Time and again, I’m astounded when potential clients come to me with their vision for a software development project, along with a budget. Not because they actually have a dollar figure in mind, but because they think that the coding is all it will take to get the job done.
In fact, my experience is that the actual programming part of a project is about half of the cost. Maybe as low as 20%, depending on the project and its objectives.
First off, you’ve got the discovery phase. What’s the problem that’s being solved? Sure, you might have a spec, but really, what’s the problem that’s being solved? Where will this project be in a year? In two years? How should we best structure the underlying system to be best positioned to deal with these future plans? No code is written here.
Then there’s code, but it’s not really code that gets kept, even if it’s really brilliant.
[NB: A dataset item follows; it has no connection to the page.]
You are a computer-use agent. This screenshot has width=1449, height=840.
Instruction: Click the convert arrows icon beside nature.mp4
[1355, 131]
In over 20 years of coding for money (ewwww that sounds dirty,) I don’t know if I’ve ever been given a spec, coded to that spec, and delivered exactly what was asked for without changes. Sometimes seeing a feature in an early iteration sparks a new idea in the client’s imagination, sometimes enough time passes in the development cycle that a new business driver gets introduced, and sometimes people just change their mind, and woe be unto those who are on jobs where the budget is fixed to a certain overall cost no matter what. Code is written here, but it gets scrapped.
Oh, there’s actual code too. The stuff that makes the final product shine. This is where the coding lives.
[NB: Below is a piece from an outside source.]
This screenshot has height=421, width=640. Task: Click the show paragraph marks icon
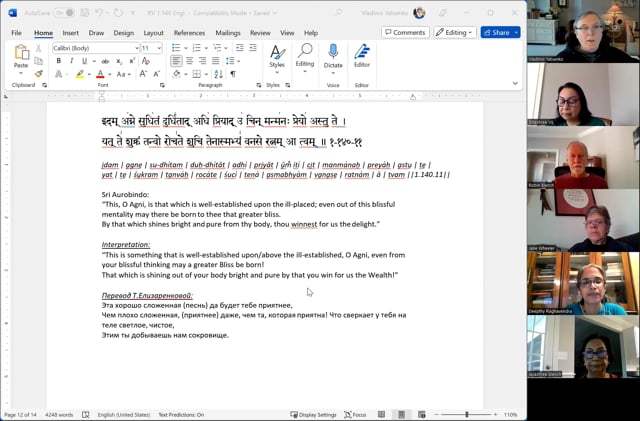click(x=233, y=74)
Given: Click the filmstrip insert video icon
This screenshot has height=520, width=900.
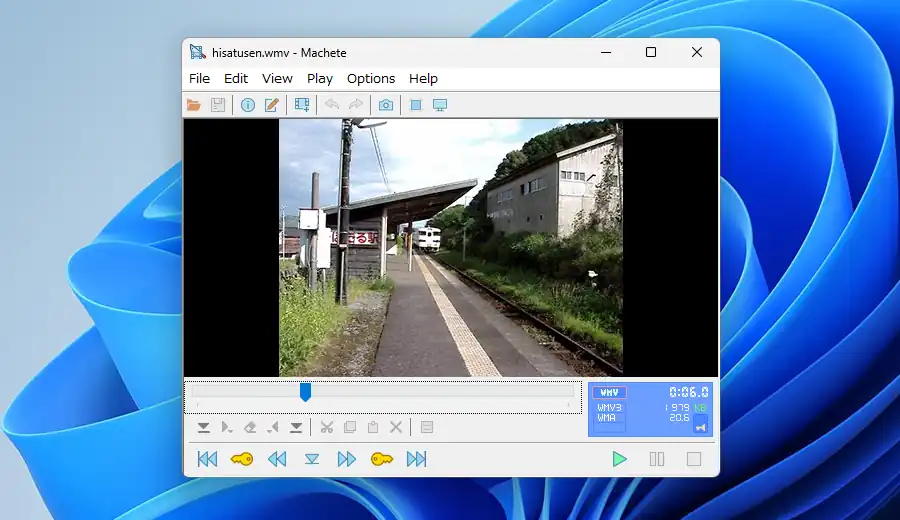Looking at the screenshot, I should [x=301, y=105].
While all that’s going on, there’s infrastructure and documentation. Many projects don’t get a binder full of documents, but every project gets added to a source control system with comments on each check in, and a bug tracker with all issues and their resolutions, tied to the patches that fixed them. Typically, the client never sees this work, but it’s vital to the success of any project that takes more than 30 minutes to finish.
Finally, there’s the post-release phase, where typically the project enters the real world. With real conditions. Things nobody thought to try during any of the testing cycles. As the technical resource, it’d be great to just walk away here, and the contract often says you can, but in reality it’s best to at least be aware of the long term baggage of even a successful implementation. Code is written here, but is it budgeted?
And yes, those are all parts of “the project” that I’m being paid to do, and I’ll cost out the quote to make these things fit, but too often the value I’m seen as delivering is what I call “the typing,” when in fact that’s a really small part of the puzzle.
This is an evolving list, but it’s one I’m working on building based on past client work. Hopefully, by focusing and expanding on it I can approach projects (internal and external) in a more holistic way so people can understand the true cost, and value, of a professional software development project. My job, as I see it, is to take that budget and put it in the various buckets in a way that ensures the best outcome, which might not involve a lot of actual coding at the end of the day.